O pré-candidato à Presidência Romeu Zema afirmou neste sábado, em evento do Novo em Belo Horizonte, que classifica como "página virada" as críticas que fez às conversas entre o senador Flávio Bolsonaro e o banqueiro Daniel Vorcaro. O recuo público surge num momento de forte repercussão na direita e de desgaste jurídico para o próprio ex-governador de Minas Gerais.

A crítica inicial de Zema teve origem em reportagem que atribuiu a Flávio a tentativa de obter R$ 134 milhões de Vorcaro para financiar um filme sobre Jair Bolsonaro; o então dono do Banco Master está preso e é investigado por suspeitas no sistema financeiro. A reação da família Bolsonaro foi imediata: o deputado cassado Eduardo Bolsonaro classificou as acusações como "sem fundamentos" e ironizou Zema, lembrando que ele chegou a ser colocado como potencial vice do clã.

O recuo ocorre um dia após a Procuradoria-Geral da República denunciar Zema ao Superior Tribunal de Justiça por suposta prática de calúnia contra o ministro Gilmar Mendes. Segundo a peça da PGR, publicações de Zema em março associaram condutas ilícitas a ministros do STF e tiveram ampla divulgação nas redes — números citados pela acusação incluem centenas de milhares de visualizações no X e milhões no Instagram. Em público, Zema lembrou ter defendido transparência e disse que não pretende retroceder em seu posicionamento, ainda que a questão tenha sido considerada encerrada por ele.

Politicamente, o movimento acende alerta para a estratégia do ex-governador: ao tentar manter distância de episódios que geram colisão direta com o bolsonarismo, Zema busca preservar espaço no eleitorado de centro-direita, mas corre o risco de ser visto como inconstante por críticos e adversários. O episódio também evidencia a fragilidade das articulações entre o Novo e o núcleo do PL, potencial complicador na construção de alianças rumo a 2026.
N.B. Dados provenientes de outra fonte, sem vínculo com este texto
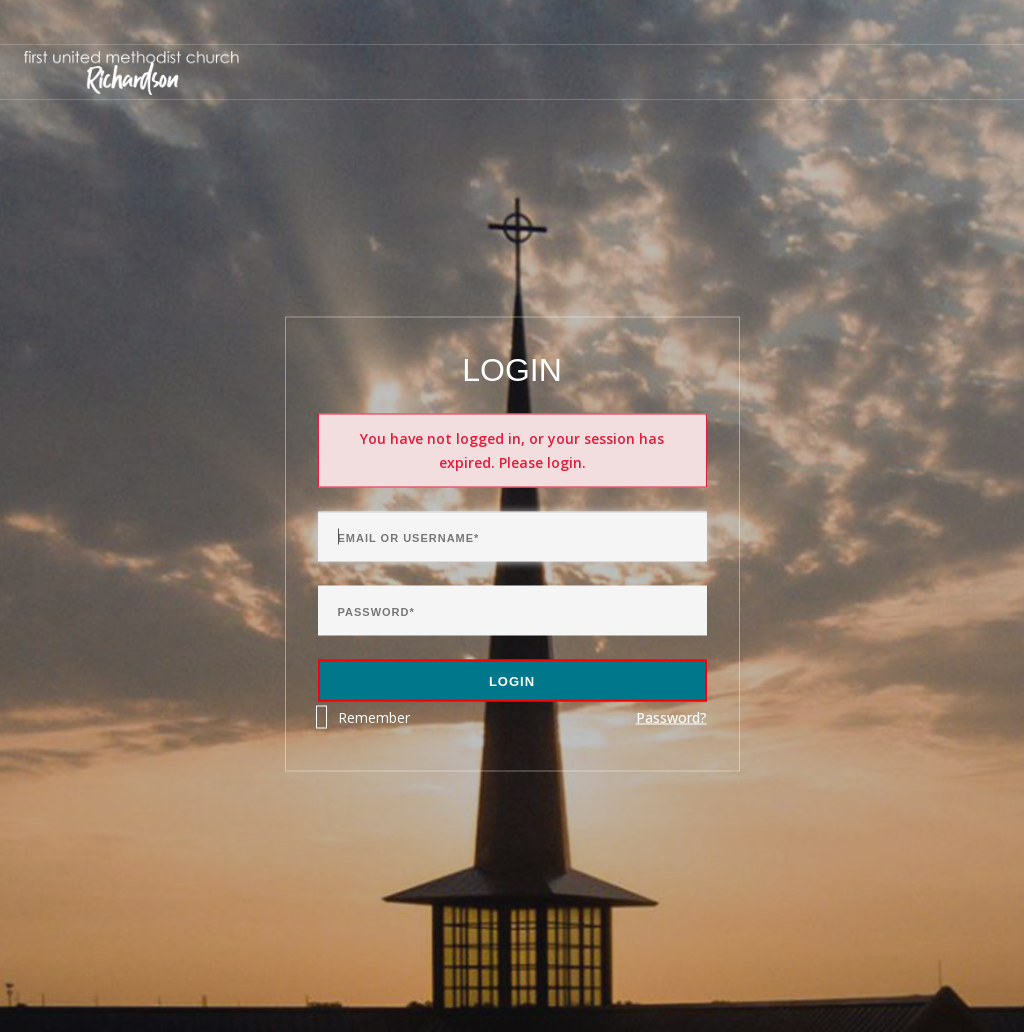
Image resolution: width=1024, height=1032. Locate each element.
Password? (671, 717)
No curto prazo, o recuo tende a reduzir o confronto aberto com aliados de Bolsonaro, mas não elimina os custos institucionais e eleitorais do episódio — especialmente porque veio em meio a uma ação formal da PGR. Para Zema, o desafio será reconciliar o discurso de combate à opacidade com a necessidade de evitar rupturas que possam comprometer sua viabilidade política nas prévias eleitorais.